Background: There has been controversy over what is the best angiographic luminal dimension criterion associated with ischemia for evaluating diagnostic tests. If one assumes that ST-segment depression or scores are indicators of ischemia, then whatever angiographic criteria best discriminates those with ischemic and nonischemic responses would be the best angiographic marker for ischemia. To study this, we calculated the area under the ROC curves for ST depression and scores at different angiographic cut-points in order to determine the best angiographic cut-point for defining ischemia-producing coronary disease.
Methods: Twelve hundred and seventy-six consecutive males without prior MI with a mean age of 59 +/- 11 years who had undergone exercise testing and coronary angiography were analyzed in this study. We calculated the number of patients of this population that would be considered to have coronary artery disease at different cut-points for angiographic luminal stenosis. For example, 59% of the patients had significant CAD when disease was defined as 50% or greater coronary lumen stenosis of any coronary vessel while 49% of the patients had significant CAD when disease was defined as 70% or greater coronary lumen stenosis. Cut-points were considered between 40 to 100% coronary lumen stenosis. ROC analysis was then performed comparing ST depression and treadmill scores at each of these cut-points.

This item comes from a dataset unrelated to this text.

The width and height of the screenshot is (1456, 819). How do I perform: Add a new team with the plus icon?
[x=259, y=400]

Results: The cut-point for coronary lumen stenosis that returned the highest AUC for ST depression and scores was between 70 and 80% coronary luminal stenosis. However, the difference between the 50% and 75% luminal stenosis criteria was minimal.
Conclusion: It appears that the best cut-point for defining significant angiographic disease when evaluating diagnostic tests of ischemia is 75% or greater coronary luminal stenosis.